E como se tudo isso não bastasse, há ainda mais indícios de que há algo de muito podre no reino da Dinamarca: recentemente os estudantes tiveram acesso à ata da mencionada reunião do CONEPE e, através dela, constatou-se que há várias informações contraditórias divulgadas pela UFS sobre essa reunião realizada fora da UFS. O próprio Prof. Josué (Presidente do CONEPE), em seu artigo publicado na imprensa, atestou que sequer sabe quantas pessoas estavam presentes na “continuação” da reunião. Ele alega que eram 21. Na ata constam 25. Estranho, não?
Ainda sobre esse episódio é interessante mencionar a grande pérola da contradição e da incoerência do Sr. Josué. Toda essa confusão só aconteceu porque o democrático Reitor da UFS recusa-se a submeter a aprovação ou não do REUNI a um plebiscito com todos os estudantes, servidores e professores da UFS, tendo cada um desses três segmentos o peso correspondente a 1/3 no cálculo final da votação. Se o REUNI é tão bom para a universidade, como alega a Reitoria da UFS, por que o “medo” do plebiscito?
Dito tudo isto, sou ainda compelido a pedir licença para falar enquanto estudante de Direito dessa combalida (mas resistente) Universidade Federal de Sergipe, pois me senti profundamente indignado e obrigado a declarar meu repúdio à forma desrespeitosa com a qual o Reitor tratou minha futura profissão. Como pode o dirigente máximo da Universidade de maior prestígio do Estado de Sergipe dizer que os cidadãos, ao buscarem seus direitos recorrendo à Justiça, estão atuando no tapetão?! Tapetão é aprovar às escondidas um projeto que vai transformar a Universidade Pública num escolão sem qualquer qualidade! Felizmente meu consolo é ter a certeza de que o Ministério Público Federal (o qual já investiga a atual administração da UFS por outras irregularidades) não verá graça nenhuma nessa ironia preconceituosa contra a digna profissão do Direito nem achará que é apelação à “chicana jurídica” apurar todos os fatos obscuros que rondam essa reunião do CONEPE de 25 de outubro.
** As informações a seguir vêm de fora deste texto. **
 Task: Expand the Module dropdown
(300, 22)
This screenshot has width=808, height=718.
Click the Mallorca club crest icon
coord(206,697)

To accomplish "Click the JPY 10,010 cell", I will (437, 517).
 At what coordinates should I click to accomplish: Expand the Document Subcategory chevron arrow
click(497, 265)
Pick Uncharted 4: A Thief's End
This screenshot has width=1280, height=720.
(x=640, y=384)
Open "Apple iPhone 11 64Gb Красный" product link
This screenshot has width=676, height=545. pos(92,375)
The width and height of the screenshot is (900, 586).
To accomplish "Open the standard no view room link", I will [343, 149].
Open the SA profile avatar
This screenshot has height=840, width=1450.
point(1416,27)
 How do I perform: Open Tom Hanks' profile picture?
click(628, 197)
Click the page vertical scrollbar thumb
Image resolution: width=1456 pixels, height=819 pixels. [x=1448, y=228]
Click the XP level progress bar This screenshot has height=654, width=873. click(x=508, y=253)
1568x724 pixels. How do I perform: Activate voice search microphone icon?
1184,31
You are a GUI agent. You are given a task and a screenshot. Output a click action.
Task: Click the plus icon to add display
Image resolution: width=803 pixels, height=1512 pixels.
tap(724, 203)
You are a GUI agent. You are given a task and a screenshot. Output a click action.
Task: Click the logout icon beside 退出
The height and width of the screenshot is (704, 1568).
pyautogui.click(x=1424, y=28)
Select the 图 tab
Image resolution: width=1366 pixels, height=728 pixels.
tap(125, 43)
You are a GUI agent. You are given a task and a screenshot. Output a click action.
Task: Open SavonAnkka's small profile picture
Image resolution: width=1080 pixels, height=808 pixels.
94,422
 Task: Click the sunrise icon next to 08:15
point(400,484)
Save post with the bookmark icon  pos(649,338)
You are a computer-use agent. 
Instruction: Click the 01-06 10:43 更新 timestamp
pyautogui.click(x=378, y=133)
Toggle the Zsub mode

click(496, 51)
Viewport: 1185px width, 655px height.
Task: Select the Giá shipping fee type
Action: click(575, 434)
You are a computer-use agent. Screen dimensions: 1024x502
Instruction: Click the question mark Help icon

Josué é professor universitário, doutor em Economia pela UNICAMP e Reitor de Universidade Federal. Ou seja, ignorante ele não é. Ingênuo também não. Ele sabe muito bem o que está fazendo e o faz porque quer. Assim, é no mínimo repulsivo esse cinismo descarado de sua administração, pois ao passo em que tenta a todo custo destruir a qualidade da universidade, brada aos quatro cantos que se trata de uma gestão democrática (!) a qual apenas luta por mais inclusão social. É, Reitor, está na hora de abandonar seu fantástico mundo da imaginação e voltar a pisar na realidade.
Por fim, quanto à atuação estudantil no CONEPE, Prof. Josué, eu, que em suas palavras sou um dos autoritários, antidemocráticos, sem ética e sem limites, deixo para o senhor um pensamento do poeta e dramaturgo alemão Bertolt Brecht: “Do rio que tudo arrasta diz-se que é violento, mas ninguém diz serem violentas as margens que o comprimem”.